(Beginning of Records for the exercise)

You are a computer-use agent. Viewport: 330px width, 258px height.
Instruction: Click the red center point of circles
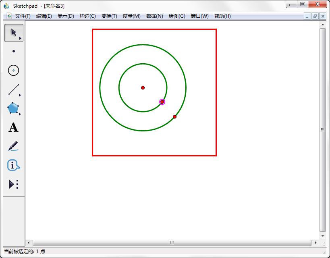[143, 87]
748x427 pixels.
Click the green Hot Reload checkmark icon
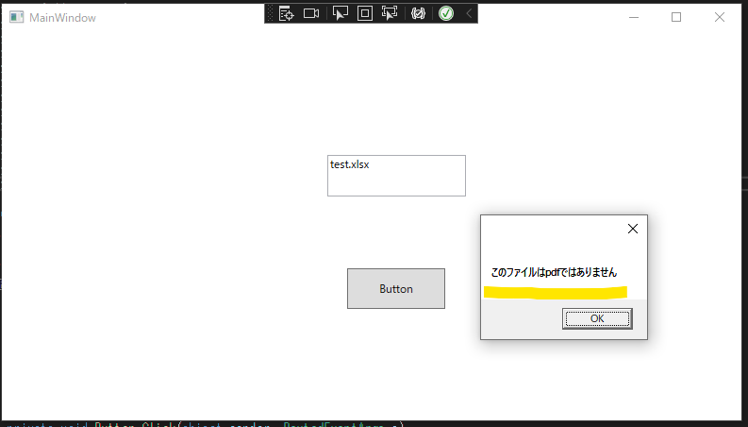(x=446, y=13)
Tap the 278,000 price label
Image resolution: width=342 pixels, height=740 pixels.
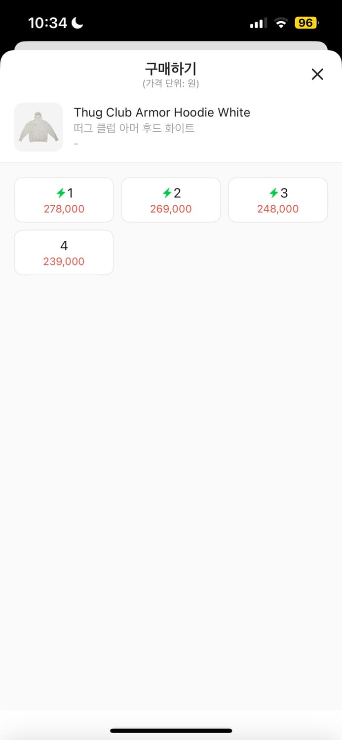coord(64,209)
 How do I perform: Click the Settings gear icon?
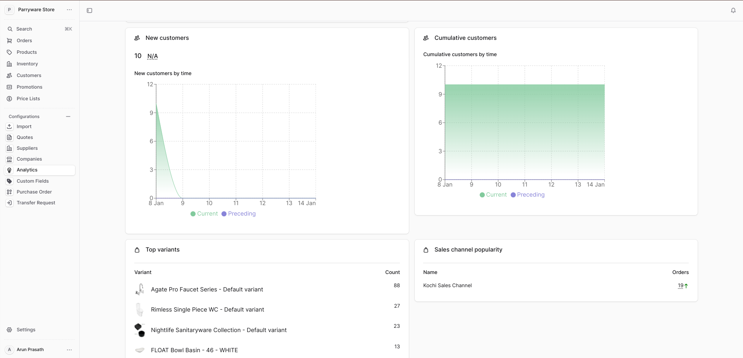click(x=10, y=330)
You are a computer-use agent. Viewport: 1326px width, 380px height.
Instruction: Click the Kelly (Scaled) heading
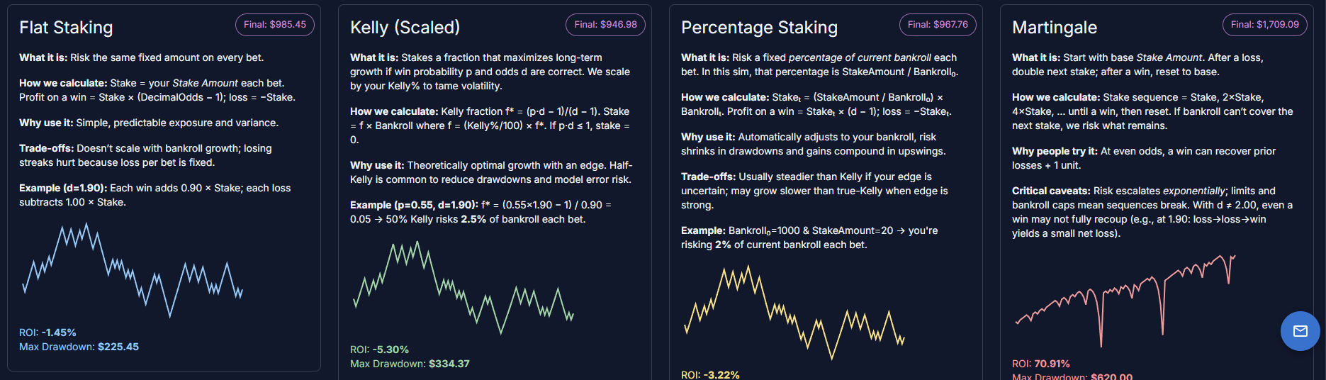(x=405, y=28)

(End of Records for the exercise)

_Your instructions_.
Print the entries again exactly as they appear above. Do not print the pictures.

_Written answer_.
You are a computer-use agent. Viewport: 330px width, 258px height.
Instruction: Click the red center point of circles
[143, 87]
748x427 pixels.
Click the green Hot Reload checkmark icon
(x=446, y=13)
Tap the 278,000 price label
Image resolution: width=342 pixels, height=740 pixels.
coord(64,209)
 How do I perform: Click the Settings gear icon?
click(x=10, y=330)
You are a computer-use agent. Viewport: 1326px width, 380px height.
Instruction: Click the Kelly (Scaled) heading
(x=405, y=28)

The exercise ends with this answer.